-------- PAGE TEXT
What is Intel TME?

Memory attacks have quietly emerged as a new class of hacking techniques to undermine conventional security measures, posing a threat to all data that passes through a system. 

In this blog, you’ll learn how Intel TME (Total Memory Encryption) acts as a necessary safeguard for protecting a system’s memory and preserving functionality to ensure optimal performance. 

What is Intel TME?

Intel TME (Total Memory Encryption) encrypts all data passing to and from a computer’s CPU with a single transient key. Such information includes customer credentials, encryption keys, and other IP or personal information. 

Why is Intel TME important? 

Memory attacks have quietly emerged as a new class of hacking techniques to undermine conventional security measures. 

This new threat includes attacks at the hardware level such as removal and reading of dual in-line memory modules (DIMMs) or the installation of attack hardware.

Without Intel TME, hackers can access critical data, encryption keys, or install malware, compromising the security of a system.

How does Intel TME work?

Intel TME begins in the early stages of the boot process. Once configured and locked, it will encrypt all the data on the external memory buses of a CPU with the NIST Standard AES-XTS algorithm with 128-bit keys.
----------------
-------- DATA LINES
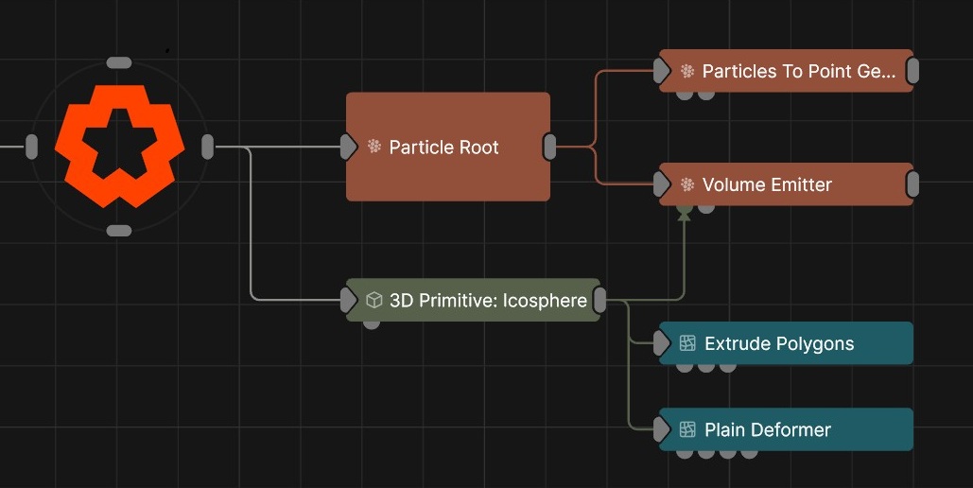Click the Volume Emitter node icon
Screen dimensions: 973x488
[x=687, y=184]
----------------
### YOUR TASK:
Answer these questions from the Intel TME text:
(a) What does Intel TME use to encrypt all data passing to and from a computer's CPU?
(b) Which two hardware-level attacks does the text give as examples of the new threat?
(c) Which algorithm and key size does Intel TME use to encrypt data on a CPU's external memory buses?
The listing comes from a separate source unrelated to the page text.

### OUTPUT:
(a) A single transient key.
(b) Removal and reading of dual in-line memory modules (DIMMs), and installation of attack hardware.
(c) The NIST Standard AES-XTS algorithm with 128-bit keys.